Apandisit Ameliyatı (Apendektomi) Sonrası Nelere Dikkat Edilmelidir?
Apendektomi sonrası yara iyileşmesi, sindirim sistemi fonksiyonları normale dönen hasta taburcu edilir ve önerilerle evine yollanır.
Bu öneriler:- Hasta ağır kaldırmamalıdır. Yeni ameliyat olmuş dokular gerilme kuvvetine dayanıksız olacağı için ağır kaldırma zayıf noktalarda fıtık oluşumuna yol açar. Bu nedenle derin dokular da iyileşene kadar ağır işten kaçınmak gereklidir.
- Ameliyat sonrası cinsel ilişki kanamalara yol açabilir ve dikkat edilmesi gereken bir konudur. Zorlanma ve kanama riskinin ameliyat başarısını düşürdüğü akılda tutulmalıdır.
- Ameliyat sonrası hastaların hızlı ayağa kaldırılması ve yaşam aktivitelerine dönüşlerinin desteklenmesi tüm işlevlere hemen dönebilecekleri anlamına gelmez. Hasta 1-2 haftalık istirahat dönemini tamamlamadan zorlanacağı her türlü faaliyeti askıya almalıdır.
- Duş veya banyo yapma konusunda hekim uyarılarını dikkate almalıdır. Ameliyat sonrası açık yaralara su kesinlikle değdirilmemeli ve kesi alanı enfeksiyondan korunmalıdır.

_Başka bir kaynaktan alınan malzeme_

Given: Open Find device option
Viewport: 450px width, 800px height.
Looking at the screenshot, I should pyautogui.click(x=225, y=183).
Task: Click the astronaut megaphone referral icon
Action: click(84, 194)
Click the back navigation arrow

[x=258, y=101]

- Dikiş bakımının iyi yapılması yara iyileşmesinin hızlı olmasını sağlar. Bu amaçla belirtilen aralıklarda bölgeyi steril (mikropsuz) olarak korumak için açık veya kapalı pansuman yapılır. Pansuman belli aralıklarla değiştirilerek yaradan gelen akıntı ve/veya koku takip edilir. Bazı dikişi tiplerinde dikiş doku içinde kendiliğinden çözünür ve alınmasına gerek yoktur.
- Ameliyat sonrası hareket kabiliyeti sınırlanacağı için ani ve zorlayıcı hareketlerden uzak durulmalıdır.
- Ameliyat sonrasında hastanın vitamin ile mineral ihtiyacını karşılayacak sebze ve meyve tüketmesi gerekliliktir. Ayrıca kalsiyum ve protein ihtiyacını karşılamak üzere et, yumurta, balık vs. ürünlerin tüketilmesi gerekir. Bir gıda sınırlaması olmayıp sadece dikkat edilmesi gereken en önemli husus dengeli beslenme ve sigara alkol gibi zararlı alışkanlıklardan uzak durmaktır.
- Ameliyat sonrası çoğunlukla ağrı kesiciler kullanılır. Bu konuda hekimin önerilerine göre tedaviyi devam edilmelidir.